● **Aim**: Copy the lines in the entries below word for word, beginning with the line that contains "Uncheck the World Hillshade layer" and ending with the line that contains "will [841, 656].", both included.

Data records
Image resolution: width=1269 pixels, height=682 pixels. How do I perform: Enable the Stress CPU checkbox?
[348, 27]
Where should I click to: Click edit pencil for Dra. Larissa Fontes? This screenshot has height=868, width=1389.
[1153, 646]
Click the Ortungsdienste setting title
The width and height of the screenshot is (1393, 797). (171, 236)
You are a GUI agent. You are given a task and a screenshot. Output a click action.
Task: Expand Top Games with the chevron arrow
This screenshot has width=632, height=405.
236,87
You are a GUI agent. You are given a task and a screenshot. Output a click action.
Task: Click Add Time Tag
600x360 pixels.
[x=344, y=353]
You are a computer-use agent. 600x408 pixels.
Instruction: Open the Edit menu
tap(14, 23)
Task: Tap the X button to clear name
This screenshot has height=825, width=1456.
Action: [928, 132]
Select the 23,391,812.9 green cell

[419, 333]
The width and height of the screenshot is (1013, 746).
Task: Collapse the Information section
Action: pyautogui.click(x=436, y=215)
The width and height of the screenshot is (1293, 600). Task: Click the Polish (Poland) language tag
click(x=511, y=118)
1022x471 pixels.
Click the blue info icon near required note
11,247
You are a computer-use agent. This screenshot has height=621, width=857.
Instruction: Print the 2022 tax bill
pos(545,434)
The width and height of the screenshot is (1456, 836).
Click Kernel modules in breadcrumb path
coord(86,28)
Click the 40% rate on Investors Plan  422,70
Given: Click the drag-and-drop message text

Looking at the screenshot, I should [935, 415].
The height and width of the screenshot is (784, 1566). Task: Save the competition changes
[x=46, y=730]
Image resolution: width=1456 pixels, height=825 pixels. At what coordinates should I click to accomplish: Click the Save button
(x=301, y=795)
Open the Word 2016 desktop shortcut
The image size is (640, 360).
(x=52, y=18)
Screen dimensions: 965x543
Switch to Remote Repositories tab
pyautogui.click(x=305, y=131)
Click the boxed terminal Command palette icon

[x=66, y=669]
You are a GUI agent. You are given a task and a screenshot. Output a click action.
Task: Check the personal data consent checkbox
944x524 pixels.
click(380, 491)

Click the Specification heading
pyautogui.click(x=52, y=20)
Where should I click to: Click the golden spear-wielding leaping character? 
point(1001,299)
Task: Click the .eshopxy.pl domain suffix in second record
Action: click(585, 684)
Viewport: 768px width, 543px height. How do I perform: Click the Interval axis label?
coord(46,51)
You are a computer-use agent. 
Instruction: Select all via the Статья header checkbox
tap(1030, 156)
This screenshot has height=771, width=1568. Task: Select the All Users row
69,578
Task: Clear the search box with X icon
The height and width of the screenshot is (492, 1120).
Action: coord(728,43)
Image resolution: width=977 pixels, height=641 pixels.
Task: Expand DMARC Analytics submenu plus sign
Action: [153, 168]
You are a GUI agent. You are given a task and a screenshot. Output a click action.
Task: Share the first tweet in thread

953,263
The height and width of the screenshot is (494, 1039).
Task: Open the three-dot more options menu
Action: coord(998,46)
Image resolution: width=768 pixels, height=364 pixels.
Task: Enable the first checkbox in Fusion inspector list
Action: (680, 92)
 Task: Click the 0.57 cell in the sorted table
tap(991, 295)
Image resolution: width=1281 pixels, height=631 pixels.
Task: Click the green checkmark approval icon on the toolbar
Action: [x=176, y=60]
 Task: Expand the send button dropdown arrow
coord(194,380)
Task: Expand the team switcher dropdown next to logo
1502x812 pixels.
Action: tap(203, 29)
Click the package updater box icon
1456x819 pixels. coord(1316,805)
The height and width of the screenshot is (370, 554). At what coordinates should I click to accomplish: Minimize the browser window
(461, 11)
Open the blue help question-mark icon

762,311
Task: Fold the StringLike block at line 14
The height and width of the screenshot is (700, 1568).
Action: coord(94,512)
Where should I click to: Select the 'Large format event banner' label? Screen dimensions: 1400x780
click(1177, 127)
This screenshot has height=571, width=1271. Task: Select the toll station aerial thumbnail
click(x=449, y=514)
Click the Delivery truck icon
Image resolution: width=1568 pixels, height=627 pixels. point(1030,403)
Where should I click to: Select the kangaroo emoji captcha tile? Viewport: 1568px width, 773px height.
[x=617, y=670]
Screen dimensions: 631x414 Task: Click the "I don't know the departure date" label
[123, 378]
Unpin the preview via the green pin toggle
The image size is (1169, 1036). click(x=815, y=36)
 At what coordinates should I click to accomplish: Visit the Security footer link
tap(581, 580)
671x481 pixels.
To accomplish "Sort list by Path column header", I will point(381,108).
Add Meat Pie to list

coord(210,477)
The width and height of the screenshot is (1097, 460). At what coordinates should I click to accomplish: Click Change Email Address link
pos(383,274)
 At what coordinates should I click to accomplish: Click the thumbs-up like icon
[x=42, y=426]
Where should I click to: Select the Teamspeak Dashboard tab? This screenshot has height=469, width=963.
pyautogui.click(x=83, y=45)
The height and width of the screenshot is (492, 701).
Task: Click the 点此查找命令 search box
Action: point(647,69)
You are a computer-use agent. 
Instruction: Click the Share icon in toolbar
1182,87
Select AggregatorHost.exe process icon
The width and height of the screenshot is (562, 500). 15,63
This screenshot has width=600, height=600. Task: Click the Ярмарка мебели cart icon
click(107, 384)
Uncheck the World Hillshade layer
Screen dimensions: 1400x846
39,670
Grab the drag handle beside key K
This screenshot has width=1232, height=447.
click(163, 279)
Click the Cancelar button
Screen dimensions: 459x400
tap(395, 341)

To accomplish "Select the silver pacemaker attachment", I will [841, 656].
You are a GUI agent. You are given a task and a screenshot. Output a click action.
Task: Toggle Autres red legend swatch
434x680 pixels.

● **Task output**:
Uncheck the World Hillshade layer
Screen dimensions: 1400x846
39,670
Grab the drag handle beside key K
This screenshot has width=1232, height=447.
click(163, 279)
Click the Cancelar button
Screen dimensions: 459x400
tap(395, 341)

To accomplish "Select the silver pacemaker attachment", I will [841, 656].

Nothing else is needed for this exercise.